[Saved data entries]
*** Begin section ***

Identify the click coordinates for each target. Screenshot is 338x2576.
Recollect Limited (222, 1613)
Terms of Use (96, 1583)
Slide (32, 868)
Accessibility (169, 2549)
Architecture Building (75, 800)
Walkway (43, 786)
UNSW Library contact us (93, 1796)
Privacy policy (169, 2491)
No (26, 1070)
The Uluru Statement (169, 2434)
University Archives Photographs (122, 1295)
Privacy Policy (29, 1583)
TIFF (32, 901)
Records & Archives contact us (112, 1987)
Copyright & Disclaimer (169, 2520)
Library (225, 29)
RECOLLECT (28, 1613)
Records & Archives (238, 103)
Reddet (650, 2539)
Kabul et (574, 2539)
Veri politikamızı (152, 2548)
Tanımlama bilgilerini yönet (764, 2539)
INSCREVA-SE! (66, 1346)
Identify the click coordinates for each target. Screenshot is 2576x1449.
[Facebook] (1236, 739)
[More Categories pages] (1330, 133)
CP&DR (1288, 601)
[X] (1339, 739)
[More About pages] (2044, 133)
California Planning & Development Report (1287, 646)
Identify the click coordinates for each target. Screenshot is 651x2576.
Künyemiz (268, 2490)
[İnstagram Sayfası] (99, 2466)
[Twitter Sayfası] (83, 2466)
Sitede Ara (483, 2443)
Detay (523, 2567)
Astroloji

*** End section ***

| Your objective |
Find the count of lines in the data above where the string "Identify" occurs. Provide that number alone.

| Answer to this problem |
3